Similarly, Mary and Marshall take a Ukrainian witness to her new apartment in town, and she breaks down upon the realization that she is not only stuck in this small town far from New York, but she will never see her family and friends again. Mary consoles her, and we think we have a read on the situation, that this poor bookkeeper has the purest of intentions. When she finally pulls herself together, though, Mary asks her if she needs something special from the grocery store, and the witness responds by asking when she gets the “new breasts” she was promised by the government. Even the brave witness has an agenda.

“In Plain Sight” does have a kind of schizophrenic quality with its tone, bouncing from the serious to the light-hearted and back, with no segue to let the audience get comfortable. One second Mary and Marshall are bantering and needling each other about something unimportant, next thing you know it, a New York Mafioso hit man in the witness protection program is throwing corpses around a morgue in a grief-driven rage as he looks for his son’s body. The balancing of tones isn’t quite there yet, but it’s not enough to get in the way of the entertainment.

And “In Plain Sight” is entertaining. Funny at times, the program is, at heart, a hardcore police crime drama, with shootouts, chases and everything you would expect from cops and bad guys. Sunday’s episode featured the great Dave Foley as an acid-tongued, asthmatic, diabetic, whiny front man for a female assassin named Lola, who, after being captured, agrees to deliver his boss to the law. Mary and Marshall have to transport him, and what ensues captures everything that works about this show.

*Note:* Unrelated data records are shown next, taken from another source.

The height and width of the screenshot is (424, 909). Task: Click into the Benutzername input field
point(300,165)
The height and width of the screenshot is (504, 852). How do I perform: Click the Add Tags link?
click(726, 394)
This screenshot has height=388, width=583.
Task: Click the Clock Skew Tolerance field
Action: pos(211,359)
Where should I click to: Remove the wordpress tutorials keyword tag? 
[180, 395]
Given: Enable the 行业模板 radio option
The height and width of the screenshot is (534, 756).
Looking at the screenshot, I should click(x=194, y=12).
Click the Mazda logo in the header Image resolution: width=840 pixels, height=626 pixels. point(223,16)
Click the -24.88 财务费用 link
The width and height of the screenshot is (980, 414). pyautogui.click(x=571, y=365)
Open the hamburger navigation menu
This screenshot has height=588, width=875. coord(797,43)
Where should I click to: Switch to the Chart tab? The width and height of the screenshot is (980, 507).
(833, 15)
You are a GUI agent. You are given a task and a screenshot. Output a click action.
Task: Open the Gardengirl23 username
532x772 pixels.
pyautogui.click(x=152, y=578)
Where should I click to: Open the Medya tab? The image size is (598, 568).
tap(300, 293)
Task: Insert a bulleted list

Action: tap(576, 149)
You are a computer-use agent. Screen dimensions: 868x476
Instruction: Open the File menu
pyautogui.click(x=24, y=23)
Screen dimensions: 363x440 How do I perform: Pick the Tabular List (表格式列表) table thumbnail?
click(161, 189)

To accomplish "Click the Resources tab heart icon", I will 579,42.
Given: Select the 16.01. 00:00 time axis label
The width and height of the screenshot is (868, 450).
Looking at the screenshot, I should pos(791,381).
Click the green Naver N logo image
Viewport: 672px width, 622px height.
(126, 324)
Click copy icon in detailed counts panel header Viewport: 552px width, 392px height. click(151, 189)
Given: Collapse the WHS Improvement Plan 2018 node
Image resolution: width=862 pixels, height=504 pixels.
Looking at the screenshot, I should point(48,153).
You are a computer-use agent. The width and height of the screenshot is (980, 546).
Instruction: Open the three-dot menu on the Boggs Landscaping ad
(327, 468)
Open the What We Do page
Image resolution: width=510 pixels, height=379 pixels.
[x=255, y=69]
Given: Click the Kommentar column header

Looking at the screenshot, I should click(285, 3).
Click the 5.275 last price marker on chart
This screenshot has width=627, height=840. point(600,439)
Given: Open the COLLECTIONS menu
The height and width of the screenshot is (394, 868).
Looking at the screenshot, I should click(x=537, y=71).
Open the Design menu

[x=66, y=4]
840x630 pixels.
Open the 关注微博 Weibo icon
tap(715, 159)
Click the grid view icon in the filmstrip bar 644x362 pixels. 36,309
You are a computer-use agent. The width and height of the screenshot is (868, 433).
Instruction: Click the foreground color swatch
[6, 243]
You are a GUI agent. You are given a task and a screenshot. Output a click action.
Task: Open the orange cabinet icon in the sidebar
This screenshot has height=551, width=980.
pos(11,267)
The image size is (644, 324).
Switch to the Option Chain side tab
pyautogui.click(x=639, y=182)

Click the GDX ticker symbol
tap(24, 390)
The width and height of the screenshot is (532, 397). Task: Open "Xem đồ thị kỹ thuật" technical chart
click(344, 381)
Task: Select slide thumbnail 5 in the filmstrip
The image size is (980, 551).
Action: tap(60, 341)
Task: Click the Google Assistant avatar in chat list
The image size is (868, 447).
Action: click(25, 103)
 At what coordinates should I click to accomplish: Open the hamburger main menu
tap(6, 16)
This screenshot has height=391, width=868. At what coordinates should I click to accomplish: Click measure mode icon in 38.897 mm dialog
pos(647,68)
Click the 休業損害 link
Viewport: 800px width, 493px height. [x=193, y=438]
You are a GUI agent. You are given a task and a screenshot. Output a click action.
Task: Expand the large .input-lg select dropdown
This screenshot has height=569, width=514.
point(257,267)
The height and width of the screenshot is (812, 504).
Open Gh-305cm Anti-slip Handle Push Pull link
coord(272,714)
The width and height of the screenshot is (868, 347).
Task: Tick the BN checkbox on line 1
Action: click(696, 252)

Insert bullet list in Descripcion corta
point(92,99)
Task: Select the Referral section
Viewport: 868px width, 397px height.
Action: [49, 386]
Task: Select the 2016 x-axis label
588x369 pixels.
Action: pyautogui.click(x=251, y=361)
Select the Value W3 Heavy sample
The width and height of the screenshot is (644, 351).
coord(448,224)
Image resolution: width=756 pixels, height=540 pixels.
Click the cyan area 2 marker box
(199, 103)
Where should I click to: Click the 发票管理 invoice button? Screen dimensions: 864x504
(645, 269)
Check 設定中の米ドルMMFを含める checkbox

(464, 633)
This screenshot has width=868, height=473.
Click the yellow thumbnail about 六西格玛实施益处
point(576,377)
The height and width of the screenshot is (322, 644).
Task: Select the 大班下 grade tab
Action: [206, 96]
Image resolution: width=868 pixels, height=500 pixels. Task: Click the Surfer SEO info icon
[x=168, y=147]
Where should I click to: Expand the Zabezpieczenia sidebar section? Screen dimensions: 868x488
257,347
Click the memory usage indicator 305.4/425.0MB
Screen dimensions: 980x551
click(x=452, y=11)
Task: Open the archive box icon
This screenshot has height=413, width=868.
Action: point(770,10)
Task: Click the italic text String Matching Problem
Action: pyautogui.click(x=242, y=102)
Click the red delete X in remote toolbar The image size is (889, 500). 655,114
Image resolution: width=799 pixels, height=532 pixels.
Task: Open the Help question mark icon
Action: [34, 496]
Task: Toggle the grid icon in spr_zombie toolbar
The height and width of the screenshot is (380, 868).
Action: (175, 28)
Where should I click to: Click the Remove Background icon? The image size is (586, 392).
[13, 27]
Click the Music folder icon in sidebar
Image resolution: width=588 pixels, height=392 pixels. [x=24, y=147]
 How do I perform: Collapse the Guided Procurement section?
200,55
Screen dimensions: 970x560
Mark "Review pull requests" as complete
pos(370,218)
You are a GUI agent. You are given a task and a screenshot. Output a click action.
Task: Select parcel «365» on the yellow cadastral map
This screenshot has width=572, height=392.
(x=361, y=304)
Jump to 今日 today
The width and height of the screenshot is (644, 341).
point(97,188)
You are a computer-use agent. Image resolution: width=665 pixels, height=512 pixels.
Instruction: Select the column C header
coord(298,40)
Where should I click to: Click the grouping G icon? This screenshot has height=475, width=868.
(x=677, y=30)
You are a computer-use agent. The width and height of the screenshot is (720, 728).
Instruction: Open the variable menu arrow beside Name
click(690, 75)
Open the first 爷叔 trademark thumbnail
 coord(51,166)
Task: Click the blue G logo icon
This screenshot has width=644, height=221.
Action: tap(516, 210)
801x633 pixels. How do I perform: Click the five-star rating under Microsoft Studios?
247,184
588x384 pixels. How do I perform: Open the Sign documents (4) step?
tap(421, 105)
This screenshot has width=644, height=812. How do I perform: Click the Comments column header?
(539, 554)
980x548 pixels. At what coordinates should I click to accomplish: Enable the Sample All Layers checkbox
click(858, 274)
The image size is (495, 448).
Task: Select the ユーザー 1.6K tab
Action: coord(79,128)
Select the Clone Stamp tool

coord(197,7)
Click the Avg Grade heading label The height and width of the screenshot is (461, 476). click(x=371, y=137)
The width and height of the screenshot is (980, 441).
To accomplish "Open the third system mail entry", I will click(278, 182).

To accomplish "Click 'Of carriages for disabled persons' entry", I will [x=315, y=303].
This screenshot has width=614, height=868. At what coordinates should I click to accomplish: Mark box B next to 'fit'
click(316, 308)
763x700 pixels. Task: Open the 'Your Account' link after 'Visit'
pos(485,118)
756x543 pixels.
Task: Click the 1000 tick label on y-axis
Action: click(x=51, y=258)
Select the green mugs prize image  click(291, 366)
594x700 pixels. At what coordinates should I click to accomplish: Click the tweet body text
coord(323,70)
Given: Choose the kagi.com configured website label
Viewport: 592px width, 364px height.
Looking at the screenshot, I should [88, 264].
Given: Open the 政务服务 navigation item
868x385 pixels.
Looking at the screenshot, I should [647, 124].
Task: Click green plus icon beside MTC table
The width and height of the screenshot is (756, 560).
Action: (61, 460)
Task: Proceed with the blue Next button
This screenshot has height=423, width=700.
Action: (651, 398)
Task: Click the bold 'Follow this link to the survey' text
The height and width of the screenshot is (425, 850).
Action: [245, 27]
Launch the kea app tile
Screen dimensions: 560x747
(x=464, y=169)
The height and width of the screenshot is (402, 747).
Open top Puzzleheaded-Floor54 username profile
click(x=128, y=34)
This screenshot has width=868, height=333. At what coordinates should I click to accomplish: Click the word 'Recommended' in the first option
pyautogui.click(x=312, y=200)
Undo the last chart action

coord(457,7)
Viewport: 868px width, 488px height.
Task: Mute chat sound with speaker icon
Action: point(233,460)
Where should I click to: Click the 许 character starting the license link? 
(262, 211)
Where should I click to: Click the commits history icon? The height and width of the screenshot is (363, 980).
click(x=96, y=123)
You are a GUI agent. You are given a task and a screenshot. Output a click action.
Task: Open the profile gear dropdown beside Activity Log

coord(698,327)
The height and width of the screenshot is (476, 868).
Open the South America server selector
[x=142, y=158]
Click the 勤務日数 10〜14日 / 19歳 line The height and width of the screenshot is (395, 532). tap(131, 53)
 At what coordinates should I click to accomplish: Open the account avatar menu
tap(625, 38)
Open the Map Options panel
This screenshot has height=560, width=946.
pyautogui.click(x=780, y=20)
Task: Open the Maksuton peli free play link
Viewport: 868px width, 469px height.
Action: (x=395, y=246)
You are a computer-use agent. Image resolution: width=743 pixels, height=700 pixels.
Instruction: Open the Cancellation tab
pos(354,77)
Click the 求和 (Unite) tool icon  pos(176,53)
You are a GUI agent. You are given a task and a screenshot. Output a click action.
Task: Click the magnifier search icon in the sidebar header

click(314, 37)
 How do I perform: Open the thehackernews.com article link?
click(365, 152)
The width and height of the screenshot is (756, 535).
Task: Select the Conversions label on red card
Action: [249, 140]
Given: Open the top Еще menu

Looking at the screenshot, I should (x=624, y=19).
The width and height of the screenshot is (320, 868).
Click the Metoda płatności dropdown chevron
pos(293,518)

One moment, Foley is trading insults with Mary, telling her she is touching him inappropriately, to which she sarcastically shoots back that she is into “pasty accountant types.” But soon after they hit the road, their vehicle is attacked, leading to a shootout, Marshall being wounded, and the agents and their charge holing up in an abandoned building in the middle of the desert. The comedy and thriller aspects both work. (And bonus points to any show that has its lead character sing the words to the Kinks classic “Lola” as a way of figuring out a key clue in solving a crime mystery.)

The only thing that doesn’t work for me is the balance of Mary’s family and work lives. In Sunday’s episode, we cut back and forth between Mary working on her case with Marshall and Jinx trying to sort out her money problems with Brandi, mostly by sitting in a bar and getting drunk. Brandi, Jinx and Mary don’t share any screen time until the last shot of the episode. The problem is that nothing bound the two stories together until that last moment. It was jarring to go back and forth between two plots with such different feels. It felt as is the two arcs were being jammed together, regardless of whether they fit properly or not.

But that’s a small nit to pick. “In Plain Sight” is a funny, exciting police program with strong writing and a stellar cast. McCormack and Weller especially do a great job humanizing their characters, giving them a depth that you might not have guessed was there from seeing a commercial for the show.

Don’t make the same mistake I did and let this little gem slip away.